*Exercise*: Your answer should reproduce every line of the material in which the word "time" occurs.

--------------------------------------------------

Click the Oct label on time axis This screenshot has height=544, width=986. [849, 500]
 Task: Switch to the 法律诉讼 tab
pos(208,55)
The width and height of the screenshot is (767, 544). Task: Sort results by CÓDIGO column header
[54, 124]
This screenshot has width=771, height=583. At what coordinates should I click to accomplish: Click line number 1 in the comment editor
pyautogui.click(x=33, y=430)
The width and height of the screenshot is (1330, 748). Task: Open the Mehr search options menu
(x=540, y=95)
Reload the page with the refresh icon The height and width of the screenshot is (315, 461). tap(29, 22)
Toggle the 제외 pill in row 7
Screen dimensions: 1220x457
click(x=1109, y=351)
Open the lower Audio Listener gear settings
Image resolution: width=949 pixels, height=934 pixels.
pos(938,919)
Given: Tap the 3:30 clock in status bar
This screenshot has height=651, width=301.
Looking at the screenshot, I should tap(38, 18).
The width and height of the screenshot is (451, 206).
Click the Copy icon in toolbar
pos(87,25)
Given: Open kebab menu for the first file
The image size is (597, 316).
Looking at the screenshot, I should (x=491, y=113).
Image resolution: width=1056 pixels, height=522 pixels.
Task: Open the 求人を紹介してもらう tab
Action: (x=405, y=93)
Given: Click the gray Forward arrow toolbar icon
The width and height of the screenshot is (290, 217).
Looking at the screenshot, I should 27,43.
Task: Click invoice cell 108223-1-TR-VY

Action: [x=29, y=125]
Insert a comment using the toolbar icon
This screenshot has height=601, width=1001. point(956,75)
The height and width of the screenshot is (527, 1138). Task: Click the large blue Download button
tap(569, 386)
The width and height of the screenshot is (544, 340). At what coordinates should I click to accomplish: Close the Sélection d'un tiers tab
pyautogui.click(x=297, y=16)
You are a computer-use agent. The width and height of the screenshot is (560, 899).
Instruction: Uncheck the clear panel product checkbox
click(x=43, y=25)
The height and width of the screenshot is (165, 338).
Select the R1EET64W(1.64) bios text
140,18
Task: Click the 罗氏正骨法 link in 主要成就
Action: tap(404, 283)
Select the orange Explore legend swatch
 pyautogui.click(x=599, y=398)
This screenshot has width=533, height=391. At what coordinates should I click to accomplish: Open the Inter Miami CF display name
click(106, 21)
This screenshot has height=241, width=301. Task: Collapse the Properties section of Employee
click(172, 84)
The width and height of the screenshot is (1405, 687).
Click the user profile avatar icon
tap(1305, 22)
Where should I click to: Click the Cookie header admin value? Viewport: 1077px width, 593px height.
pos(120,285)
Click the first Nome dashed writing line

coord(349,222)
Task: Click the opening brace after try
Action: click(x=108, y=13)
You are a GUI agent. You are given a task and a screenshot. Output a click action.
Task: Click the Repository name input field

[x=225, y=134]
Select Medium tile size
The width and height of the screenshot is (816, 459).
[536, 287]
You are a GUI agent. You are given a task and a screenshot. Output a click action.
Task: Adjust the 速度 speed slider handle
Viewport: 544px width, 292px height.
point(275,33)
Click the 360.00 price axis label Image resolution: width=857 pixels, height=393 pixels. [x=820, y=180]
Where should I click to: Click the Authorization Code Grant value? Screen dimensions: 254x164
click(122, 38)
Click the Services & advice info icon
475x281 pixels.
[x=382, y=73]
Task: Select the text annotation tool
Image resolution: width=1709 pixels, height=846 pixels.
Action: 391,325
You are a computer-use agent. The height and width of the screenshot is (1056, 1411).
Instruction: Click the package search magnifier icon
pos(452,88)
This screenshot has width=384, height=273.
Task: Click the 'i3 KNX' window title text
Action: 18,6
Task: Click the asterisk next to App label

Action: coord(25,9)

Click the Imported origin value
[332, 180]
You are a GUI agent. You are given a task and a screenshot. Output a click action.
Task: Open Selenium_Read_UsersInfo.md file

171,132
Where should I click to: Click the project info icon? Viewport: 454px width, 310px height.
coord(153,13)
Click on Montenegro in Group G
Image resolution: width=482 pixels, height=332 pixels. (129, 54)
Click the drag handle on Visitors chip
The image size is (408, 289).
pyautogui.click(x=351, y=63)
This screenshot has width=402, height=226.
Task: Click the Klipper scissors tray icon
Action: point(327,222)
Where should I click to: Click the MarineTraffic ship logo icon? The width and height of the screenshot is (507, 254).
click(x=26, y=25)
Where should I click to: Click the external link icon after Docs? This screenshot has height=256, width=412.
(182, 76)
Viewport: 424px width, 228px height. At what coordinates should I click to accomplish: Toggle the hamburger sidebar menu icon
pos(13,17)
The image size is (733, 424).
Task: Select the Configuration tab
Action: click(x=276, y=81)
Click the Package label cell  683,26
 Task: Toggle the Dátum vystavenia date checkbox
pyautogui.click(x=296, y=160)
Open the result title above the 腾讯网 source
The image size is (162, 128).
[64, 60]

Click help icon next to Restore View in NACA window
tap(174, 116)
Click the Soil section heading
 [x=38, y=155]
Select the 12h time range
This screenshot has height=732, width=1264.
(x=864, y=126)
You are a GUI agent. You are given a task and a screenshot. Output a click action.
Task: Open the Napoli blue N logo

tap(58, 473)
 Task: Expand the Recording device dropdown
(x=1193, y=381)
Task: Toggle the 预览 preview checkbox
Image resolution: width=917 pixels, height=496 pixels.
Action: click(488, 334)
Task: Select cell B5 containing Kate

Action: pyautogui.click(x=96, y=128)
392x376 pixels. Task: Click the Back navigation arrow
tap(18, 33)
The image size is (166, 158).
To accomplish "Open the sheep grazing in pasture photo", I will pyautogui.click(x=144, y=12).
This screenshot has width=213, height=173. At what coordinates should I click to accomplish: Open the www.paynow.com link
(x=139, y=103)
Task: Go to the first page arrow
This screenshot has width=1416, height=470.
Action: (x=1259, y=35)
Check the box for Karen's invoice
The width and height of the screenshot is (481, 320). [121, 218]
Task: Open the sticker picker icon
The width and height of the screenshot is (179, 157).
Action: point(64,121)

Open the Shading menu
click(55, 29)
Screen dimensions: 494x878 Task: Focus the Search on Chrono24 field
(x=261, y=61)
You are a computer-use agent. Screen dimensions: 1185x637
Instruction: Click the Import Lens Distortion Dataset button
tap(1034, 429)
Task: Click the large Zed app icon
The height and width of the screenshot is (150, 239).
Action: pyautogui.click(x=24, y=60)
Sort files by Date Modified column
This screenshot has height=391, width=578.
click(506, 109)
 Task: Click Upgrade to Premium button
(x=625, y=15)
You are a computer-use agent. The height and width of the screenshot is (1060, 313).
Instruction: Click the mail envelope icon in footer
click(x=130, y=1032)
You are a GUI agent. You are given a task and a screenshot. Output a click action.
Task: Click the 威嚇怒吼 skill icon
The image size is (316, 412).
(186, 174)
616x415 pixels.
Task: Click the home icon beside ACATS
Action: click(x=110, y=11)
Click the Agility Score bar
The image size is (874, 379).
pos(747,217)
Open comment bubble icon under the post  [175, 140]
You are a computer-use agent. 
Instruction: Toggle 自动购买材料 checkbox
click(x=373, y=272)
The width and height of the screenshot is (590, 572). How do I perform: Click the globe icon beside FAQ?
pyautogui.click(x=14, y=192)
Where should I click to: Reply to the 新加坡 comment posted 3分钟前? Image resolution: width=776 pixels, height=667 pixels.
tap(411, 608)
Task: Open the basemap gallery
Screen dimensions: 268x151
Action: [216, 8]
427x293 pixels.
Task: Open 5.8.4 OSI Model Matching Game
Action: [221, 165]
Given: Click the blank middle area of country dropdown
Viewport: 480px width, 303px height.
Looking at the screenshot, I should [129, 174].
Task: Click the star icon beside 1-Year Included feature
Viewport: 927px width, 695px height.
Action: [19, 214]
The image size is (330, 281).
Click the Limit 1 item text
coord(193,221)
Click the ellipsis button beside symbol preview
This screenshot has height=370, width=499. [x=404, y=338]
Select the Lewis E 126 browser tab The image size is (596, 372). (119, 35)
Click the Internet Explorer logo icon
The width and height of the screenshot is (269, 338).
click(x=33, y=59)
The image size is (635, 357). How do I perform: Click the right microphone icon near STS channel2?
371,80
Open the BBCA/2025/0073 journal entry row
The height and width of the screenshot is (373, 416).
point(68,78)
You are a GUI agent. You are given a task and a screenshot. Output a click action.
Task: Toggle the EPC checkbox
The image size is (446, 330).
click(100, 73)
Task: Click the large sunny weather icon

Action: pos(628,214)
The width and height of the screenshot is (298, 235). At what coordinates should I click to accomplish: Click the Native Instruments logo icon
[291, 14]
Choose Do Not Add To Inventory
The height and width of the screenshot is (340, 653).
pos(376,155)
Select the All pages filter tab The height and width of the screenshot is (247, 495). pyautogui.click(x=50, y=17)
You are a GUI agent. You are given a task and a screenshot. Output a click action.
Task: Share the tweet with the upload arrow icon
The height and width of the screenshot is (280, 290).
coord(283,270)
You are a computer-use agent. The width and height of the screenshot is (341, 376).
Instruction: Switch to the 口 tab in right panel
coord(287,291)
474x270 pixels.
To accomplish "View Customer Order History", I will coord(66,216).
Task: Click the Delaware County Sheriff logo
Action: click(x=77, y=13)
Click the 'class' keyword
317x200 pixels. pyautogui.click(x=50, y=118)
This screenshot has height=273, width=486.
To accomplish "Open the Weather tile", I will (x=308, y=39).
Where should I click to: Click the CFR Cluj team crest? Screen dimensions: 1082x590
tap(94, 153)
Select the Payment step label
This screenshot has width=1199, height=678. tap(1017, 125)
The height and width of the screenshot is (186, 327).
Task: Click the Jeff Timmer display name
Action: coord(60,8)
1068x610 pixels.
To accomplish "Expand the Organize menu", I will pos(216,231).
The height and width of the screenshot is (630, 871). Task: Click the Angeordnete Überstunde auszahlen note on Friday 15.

--------------------------------------------------

*Output of the exercise*:
Click the Oct label on time axis This screenshot has height=544, width=986. [849, 500]
Select the 12h time range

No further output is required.